Distance: 19.8 miles. Elevation: 3044 ft
I might as well do a report now. I had prepared today for an epic 50-mile journey in the Gorge du Cian and it’s been scuppered 7 miles into the journey.
The ride to the gorge went well, along a main road that followed the rail that followed the river
As soon as I turned off the main road to go into the gorge I saw a sign which didn’t look promising,
… but I carried on anyway. The gorge is absolutely magnificent – almost impossible to capture on camera, the sheer scale of it.
A couple of k up the road I saw the road fenced off.
So I squeezed me and my bike through and carried on, hoping for the best. The great thing was that I had the road all to myself.
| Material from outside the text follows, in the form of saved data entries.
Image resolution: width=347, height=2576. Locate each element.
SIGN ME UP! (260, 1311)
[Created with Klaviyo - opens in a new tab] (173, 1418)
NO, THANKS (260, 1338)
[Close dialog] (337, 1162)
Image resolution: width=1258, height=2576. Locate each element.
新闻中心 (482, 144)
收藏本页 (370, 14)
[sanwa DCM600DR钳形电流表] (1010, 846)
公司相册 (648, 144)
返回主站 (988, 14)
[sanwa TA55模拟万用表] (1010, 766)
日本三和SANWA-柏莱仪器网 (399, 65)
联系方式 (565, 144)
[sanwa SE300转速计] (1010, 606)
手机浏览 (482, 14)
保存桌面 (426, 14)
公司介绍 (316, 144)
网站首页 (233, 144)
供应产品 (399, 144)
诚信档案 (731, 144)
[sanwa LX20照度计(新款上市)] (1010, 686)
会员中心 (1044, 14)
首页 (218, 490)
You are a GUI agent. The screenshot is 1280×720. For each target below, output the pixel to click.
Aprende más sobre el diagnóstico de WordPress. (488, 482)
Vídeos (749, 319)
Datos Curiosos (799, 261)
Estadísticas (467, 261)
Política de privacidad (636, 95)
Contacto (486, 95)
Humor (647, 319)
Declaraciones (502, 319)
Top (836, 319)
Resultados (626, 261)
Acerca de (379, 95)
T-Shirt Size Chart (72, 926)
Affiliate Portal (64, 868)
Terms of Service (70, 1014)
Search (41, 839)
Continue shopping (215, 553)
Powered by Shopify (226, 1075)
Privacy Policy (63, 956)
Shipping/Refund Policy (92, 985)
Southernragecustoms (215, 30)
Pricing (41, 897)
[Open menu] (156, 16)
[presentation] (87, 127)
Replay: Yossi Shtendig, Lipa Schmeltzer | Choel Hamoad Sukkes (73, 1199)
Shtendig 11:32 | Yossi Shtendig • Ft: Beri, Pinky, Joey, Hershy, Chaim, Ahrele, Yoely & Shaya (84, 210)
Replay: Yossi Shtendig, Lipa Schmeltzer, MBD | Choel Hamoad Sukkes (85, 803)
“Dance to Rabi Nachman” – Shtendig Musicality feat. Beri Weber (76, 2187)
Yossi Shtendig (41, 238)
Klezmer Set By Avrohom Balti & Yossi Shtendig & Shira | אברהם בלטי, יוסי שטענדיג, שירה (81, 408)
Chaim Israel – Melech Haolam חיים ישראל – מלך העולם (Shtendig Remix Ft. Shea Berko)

But I eventually came to where the workers were working
Just round the corner from that van was where they were working. I asked them politely whether I could go through, but there was no way. They said this section would be open at 5pm but there is still another blockage 10K up the road which is closed every hour of every day. They’re doing some sort of work securing the rocks – they all had hard hats but I noticed there was a little dog running around and he wasn’t wearing a hard hat – ha!. So I’ve cycled back to the fence and I’m really at a loss as to what to do now, as I’m all geared up for a massive ride yet I’ve only done 8 miles and it’s a beautiful cloudless hot sunny day, so I might try and do the rest of this route the other way round which could be interesting, or not. So I’m going to try that – that means cycling back past my van.
… LATER THAT DAY…
Since the last report, I went back to the van and quickly designed a new route through the hills north of Puget-Théniers, and set off afresh.
There’s a mini gorge coming out of Puget-Théniers,
and now I’m on a twisty road climbing up into the hills with predominantly woods around.
I can hear a river down in the valley somewhere. It’s a totally perfect day, not a cloud in the sky and lovely and warm but not too ridiculous. For the last mile or so I’ve been exposed to the sun, on my neck, so I decided to stop in the shade and put my neck protector thing on.
SOME TIME LATER…
I’m doing this report from a picnic bench with about the best view in the world. It’s situated at the top of the long climb I’ve just done. The climb seemed to go on forever. Every time I thought it was going to end, it didn’t. At one point I saw a village looking thing over on an opposite cliff.
It looked interesting. It wasn’t actually on my route. Shortly after that, just as I came to the turn-off for that village, there was a picnic table where my planned route, to the left, unexpectedly became a gravelly, stony road that didn’t look good.
I went down it a short way but realised there’s no way I was going to risk going down to wherever that road went and maybe having to climb on the same surface further along, which would be impossible on a road bike. In fact I could see a bit of the road that looked extremely steep. I wouldn’t fancy going down that or up it.
I tried to ride back up the gravelly road but had zero traction so I couldn’t get going, so I walked back to the turn-off for the village (Auvare), where the picnic table was. I thought I may as well go and see what Auvare was like, wondering if the road went through it and beyond. So I rode towards it.
Well, the road didn’t go through it and beyond, it just petered out into some stairs and things near a beautiful smelling lavender bush.
The village was really quaint. Stuck up here in the middle of nowhere, it still had street lights, bus service, public toilet, recycling bins, etc, public notice board. I love it!
So decided to ride back to the picnic table and have my half a squished sandwich, just taking in the view and the ambience and the total peace.
I’ve resigned myself to just descending the whole of the 8 miles I’ve just climbed and leave it at that for today. Looks like everything I try today isn’t really working properly – it’s a shame because it is the most beautiful day.
Still, I’ve had a good bit of exercise and seen some amazing things – what more do I want!?